Gunung Rinjani merupakan salah satu destinasi favorit bagi pendaki. Gunung itu dianggap sakral, ada aturan yang perlu diketahui pendaki juga kisah mistis.
Pesona Gunung Rinjani dengan ketinggian 3726 mdpl itu mengundang para pendaki untuk mencapai puncak dan singgah di Segara Anak-nya yang mempesona. Gunung berapi tertinggi kedua di Tanah Air itu berada di Nusa Tenggara Barat (NTB).
Gunung Rinjani memiliki enam jalur pendakian, yakni Senaru, Sembalun, Timbanuh, Aik Berik, Torean, dan Tete Batu.
SCROLL TO CONTINUE WITH CONTENT
Bagi penduduk lokal dan warga Bali, Gunung Rinjani dianggap sakral. Sebagian warga bahkan berdoa dengan langsung datang ke Segara Anak setiap tahun untuk mengucapkan rasa syukur atas air yang melimpah dan tidak pernah kekeringan.
Ketua Asosiasi Pemandu Gunung Indonesia (APGI) NTB, Mirzoan Ilhamdi, atau kerap disapa Ming, banyak kisah yang menyertai Gunung Rinjani. Termasuk, cerita mistis yang dikisahkan secara turun-temurun.
"Memang Gunung Rinjani sangat sakral bagi masyarakat Lombok, bahkan dianggap kalau ke Rinjani, banyak kepercayaan di masyarakat kami, kalau sudah ke Rinjani, itu mereka bilang seperti sudah ke Mekkah buat muslim. Ya, karena memang banyak juga di sana kan para wali," kata Ming dalam percakapan dengan detikTravel.
Para orang tua sampai berpesan agar dia mengingatkan pendaki untuk respek kepada Gunung Rinjani. Caranya tidak sulit,berlaku sopan. Misalnya, tidak boleh ngomong sembarang.
Selain itu, Ming menuturkan, pendaki jangan buang air sembarangan, sebaiknya juga meminta izin saat akan buang air meskipun tidak ada orang yang menjaga.
"Kalau dari pendaki yang kami temukan memang ada yang terpeleset ke jurang setelah dia kencing di balik cemara. Kemudian, katanya seperti ada yang mendorong. Untungnya, dia jatuhnya nggak ke jurang dan hanya tebing tebing beberapa meter, terpeleset ke bawah. Dia bilang sih seperti ada yang mendorong, gitu," kata Ming.

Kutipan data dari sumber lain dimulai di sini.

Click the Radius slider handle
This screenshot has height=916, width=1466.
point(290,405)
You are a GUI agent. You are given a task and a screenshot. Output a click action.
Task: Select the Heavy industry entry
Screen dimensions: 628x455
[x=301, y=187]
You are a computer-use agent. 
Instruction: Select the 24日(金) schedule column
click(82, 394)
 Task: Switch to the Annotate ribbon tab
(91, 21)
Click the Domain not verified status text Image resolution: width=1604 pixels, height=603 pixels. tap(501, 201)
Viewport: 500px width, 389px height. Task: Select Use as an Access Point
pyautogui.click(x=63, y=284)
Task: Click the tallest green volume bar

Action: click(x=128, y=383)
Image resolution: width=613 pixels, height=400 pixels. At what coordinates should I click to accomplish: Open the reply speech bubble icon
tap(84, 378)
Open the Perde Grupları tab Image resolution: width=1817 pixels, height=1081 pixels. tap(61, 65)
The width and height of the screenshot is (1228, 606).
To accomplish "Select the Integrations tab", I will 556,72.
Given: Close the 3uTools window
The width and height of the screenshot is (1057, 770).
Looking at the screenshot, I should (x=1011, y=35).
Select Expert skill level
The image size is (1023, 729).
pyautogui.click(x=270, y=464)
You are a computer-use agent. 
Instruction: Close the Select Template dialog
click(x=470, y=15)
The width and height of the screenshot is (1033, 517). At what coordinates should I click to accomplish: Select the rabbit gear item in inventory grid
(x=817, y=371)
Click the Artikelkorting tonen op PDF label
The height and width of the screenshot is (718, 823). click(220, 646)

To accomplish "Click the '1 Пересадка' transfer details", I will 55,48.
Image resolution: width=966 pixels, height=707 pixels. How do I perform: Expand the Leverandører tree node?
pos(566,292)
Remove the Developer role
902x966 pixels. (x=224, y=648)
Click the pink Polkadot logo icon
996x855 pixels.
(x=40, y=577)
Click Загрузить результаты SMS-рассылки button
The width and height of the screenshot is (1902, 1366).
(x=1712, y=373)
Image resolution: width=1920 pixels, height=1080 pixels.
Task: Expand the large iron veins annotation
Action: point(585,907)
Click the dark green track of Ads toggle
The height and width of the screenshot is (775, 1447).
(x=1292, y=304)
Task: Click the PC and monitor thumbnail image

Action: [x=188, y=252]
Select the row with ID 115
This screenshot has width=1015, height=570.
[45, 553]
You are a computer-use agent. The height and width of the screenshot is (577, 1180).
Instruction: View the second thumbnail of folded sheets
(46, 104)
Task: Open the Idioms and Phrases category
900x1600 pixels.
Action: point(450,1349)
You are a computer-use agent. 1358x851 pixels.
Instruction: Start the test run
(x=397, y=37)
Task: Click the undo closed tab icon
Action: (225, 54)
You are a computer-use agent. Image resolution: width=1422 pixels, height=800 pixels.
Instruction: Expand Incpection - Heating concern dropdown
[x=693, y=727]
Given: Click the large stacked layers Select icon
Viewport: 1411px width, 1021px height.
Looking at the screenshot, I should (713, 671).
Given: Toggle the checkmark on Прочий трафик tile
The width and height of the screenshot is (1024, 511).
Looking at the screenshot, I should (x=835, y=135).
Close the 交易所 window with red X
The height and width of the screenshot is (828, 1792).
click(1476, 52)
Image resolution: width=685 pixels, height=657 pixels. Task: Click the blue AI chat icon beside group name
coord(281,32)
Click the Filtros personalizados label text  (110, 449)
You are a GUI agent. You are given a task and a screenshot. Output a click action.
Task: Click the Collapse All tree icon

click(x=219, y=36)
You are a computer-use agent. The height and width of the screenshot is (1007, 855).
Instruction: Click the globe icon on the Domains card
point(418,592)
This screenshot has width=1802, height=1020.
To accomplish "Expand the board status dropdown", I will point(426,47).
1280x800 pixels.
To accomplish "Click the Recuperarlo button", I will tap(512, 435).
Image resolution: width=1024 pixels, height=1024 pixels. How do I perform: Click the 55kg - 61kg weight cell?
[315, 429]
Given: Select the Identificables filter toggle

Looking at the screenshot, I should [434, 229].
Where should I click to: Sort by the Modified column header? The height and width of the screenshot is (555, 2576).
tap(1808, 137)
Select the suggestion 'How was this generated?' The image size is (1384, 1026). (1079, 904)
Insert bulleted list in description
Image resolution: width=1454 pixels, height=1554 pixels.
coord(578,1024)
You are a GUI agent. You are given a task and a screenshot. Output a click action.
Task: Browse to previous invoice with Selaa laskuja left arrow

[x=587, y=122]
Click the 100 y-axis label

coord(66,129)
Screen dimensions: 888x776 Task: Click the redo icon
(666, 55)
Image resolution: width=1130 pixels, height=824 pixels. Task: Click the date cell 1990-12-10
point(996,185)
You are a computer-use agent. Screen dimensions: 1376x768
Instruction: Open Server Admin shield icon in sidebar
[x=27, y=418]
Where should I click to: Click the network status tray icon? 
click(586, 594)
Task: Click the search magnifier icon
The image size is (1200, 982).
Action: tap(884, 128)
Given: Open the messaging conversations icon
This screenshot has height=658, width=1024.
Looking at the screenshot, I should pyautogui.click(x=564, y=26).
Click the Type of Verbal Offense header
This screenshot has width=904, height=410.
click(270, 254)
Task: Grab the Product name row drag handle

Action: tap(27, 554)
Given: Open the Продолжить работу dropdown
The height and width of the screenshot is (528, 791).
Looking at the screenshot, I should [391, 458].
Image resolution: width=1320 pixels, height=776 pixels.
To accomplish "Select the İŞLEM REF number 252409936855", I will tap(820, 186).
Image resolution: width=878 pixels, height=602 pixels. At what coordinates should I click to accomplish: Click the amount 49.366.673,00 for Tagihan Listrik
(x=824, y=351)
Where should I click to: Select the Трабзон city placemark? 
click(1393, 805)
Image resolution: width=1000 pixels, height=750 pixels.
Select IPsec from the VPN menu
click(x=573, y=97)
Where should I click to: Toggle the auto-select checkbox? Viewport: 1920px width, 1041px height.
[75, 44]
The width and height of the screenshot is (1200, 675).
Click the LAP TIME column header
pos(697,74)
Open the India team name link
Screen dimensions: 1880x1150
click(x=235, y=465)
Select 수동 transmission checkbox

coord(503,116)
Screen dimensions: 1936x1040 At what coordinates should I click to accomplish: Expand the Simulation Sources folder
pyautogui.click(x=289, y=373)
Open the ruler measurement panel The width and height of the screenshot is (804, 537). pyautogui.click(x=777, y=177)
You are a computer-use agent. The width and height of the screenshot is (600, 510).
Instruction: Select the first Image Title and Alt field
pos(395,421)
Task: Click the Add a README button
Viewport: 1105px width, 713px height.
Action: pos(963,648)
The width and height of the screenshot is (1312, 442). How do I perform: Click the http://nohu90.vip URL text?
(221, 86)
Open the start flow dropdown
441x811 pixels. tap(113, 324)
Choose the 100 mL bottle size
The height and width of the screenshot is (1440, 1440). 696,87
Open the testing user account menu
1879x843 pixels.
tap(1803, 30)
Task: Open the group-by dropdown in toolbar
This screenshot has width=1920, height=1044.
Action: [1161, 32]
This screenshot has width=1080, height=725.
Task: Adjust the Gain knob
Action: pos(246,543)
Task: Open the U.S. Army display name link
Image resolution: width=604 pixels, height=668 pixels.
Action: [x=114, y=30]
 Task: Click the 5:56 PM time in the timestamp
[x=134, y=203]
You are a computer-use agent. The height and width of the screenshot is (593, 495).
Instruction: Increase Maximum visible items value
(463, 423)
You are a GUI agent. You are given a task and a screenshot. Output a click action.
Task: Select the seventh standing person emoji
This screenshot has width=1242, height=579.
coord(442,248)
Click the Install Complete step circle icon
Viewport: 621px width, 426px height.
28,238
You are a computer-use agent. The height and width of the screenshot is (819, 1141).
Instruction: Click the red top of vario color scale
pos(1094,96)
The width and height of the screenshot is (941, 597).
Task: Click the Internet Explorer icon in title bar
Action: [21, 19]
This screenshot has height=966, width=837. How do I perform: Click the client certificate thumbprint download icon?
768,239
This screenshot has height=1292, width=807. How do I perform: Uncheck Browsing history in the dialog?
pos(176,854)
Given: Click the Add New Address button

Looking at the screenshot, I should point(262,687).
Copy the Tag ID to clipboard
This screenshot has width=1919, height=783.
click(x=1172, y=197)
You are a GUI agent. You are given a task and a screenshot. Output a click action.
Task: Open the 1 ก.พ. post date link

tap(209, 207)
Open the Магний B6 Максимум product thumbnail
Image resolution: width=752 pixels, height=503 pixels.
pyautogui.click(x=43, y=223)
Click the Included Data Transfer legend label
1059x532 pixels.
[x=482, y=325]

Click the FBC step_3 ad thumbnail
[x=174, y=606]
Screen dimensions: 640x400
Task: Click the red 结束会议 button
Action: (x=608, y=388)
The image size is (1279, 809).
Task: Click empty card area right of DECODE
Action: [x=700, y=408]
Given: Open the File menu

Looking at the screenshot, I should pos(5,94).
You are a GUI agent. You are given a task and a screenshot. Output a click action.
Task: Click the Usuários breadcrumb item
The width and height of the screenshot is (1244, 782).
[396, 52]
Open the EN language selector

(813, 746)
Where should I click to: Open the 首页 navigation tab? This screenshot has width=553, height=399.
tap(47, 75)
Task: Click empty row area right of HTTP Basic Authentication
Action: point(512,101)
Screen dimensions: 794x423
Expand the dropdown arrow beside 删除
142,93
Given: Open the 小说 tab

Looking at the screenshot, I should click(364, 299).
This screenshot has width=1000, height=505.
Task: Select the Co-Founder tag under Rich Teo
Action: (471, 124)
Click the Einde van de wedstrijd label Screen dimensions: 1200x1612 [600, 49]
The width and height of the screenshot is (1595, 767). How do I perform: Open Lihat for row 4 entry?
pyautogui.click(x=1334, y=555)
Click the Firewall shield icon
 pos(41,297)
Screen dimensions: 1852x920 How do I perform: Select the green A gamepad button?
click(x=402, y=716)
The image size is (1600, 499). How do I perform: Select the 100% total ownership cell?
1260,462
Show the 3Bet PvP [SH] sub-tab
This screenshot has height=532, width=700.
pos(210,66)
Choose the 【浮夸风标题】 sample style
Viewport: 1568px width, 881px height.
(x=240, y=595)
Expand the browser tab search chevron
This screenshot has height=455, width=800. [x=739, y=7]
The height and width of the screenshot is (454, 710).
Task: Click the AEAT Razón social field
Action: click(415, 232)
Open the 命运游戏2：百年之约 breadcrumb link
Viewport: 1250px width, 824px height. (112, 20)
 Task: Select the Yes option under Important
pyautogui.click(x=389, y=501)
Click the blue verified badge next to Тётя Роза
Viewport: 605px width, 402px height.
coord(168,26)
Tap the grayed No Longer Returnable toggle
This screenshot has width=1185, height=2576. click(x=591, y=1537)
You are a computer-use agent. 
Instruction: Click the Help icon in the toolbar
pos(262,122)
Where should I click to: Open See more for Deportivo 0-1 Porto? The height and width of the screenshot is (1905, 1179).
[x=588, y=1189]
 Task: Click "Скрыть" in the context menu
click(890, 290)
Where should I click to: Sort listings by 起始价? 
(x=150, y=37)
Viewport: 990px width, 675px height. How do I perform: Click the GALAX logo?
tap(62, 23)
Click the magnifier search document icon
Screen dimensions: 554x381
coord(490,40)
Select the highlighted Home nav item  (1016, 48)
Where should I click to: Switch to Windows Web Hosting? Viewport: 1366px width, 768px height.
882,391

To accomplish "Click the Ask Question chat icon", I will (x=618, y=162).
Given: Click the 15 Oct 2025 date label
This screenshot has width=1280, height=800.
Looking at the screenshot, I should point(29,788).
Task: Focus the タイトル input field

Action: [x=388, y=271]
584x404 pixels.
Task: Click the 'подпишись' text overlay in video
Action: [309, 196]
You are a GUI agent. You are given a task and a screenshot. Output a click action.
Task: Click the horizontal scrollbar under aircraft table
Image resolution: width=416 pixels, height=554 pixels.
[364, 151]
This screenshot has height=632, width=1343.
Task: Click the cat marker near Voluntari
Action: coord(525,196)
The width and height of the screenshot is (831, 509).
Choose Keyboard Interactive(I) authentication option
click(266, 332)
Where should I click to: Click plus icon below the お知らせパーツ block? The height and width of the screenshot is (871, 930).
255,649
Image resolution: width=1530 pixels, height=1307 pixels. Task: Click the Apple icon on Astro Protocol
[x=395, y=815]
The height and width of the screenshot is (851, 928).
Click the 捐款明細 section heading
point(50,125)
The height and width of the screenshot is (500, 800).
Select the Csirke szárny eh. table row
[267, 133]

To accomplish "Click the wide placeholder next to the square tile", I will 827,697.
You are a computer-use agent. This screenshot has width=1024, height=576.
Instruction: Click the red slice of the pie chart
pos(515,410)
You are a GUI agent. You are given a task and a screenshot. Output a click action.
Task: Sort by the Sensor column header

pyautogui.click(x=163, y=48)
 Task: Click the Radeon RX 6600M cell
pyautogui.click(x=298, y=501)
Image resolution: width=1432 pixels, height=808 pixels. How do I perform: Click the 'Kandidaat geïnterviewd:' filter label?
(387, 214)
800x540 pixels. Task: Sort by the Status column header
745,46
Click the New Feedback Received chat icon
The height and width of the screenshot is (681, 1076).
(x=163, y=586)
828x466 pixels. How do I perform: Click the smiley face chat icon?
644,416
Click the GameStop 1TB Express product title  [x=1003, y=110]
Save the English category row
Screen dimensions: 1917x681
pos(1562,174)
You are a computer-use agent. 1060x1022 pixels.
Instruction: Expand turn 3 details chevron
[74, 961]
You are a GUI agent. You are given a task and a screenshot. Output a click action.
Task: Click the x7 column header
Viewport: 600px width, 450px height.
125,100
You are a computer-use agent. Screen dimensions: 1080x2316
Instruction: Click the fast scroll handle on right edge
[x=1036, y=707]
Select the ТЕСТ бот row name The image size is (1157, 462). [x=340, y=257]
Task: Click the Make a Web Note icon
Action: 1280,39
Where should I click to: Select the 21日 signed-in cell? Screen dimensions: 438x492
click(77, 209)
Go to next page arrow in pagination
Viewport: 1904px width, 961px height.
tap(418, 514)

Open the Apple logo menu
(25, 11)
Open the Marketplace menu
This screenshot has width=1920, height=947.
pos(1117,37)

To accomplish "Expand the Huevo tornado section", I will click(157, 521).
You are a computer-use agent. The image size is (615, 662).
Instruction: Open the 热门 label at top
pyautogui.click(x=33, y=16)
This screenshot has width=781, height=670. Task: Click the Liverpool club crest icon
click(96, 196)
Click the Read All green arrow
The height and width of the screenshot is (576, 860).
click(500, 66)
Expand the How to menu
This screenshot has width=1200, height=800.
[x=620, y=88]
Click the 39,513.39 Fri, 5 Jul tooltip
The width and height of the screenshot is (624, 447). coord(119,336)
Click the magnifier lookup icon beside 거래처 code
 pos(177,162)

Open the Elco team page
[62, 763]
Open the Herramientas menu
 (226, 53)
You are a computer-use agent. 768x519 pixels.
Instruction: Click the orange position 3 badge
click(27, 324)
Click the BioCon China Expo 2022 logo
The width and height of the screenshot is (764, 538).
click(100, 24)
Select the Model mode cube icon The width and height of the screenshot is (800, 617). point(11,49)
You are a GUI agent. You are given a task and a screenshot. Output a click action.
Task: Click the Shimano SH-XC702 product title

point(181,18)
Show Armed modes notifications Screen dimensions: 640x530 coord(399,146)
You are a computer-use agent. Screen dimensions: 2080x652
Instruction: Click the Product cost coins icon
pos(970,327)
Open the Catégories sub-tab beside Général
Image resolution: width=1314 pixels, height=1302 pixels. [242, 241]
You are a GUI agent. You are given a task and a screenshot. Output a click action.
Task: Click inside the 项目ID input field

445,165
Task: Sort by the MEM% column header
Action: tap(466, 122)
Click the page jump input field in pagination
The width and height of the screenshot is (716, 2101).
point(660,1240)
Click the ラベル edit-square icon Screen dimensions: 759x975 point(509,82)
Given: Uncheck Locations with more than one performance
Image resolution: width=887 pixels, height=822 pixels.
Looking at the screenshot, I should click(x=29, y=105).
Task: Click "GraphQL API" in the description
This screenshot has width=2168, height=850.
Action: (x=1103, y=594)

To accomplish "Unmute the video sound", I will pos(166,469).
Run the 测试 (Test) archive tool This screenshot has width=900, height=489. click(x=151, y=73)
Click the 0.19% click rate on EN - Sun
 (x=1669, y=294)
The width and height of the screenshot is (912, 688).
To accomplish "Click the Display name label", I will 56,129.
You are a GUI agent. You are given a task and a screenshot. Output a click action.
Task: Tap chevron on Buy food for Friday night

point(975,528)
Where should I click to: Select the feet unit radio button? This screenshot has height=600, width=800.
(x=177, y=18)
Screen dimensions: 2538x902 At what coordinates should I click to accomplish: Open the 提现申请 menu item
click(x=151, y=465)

"Karena tradisi di orang tua kita, di buyut itu juga kalau ke Rinjani, katanya harus begitu. Kalau di Rinjani memang itu termasuk tadi, mengucap kata-kata kotor nggak boleh gitu kan, mengucap misalnya mengumpat, terus memanggil nama teman pun nggak boleh di Rinjani," Ming menegaksan.
Makanya, kata Ming, saat memanggil teman harus memakai kode suara. Nanti, temannya akan menyahut dengan suara yang sama. Menurut Ming, jika memanggil nama, ada makhluk yang menyerupai orang dengan nama tersebut.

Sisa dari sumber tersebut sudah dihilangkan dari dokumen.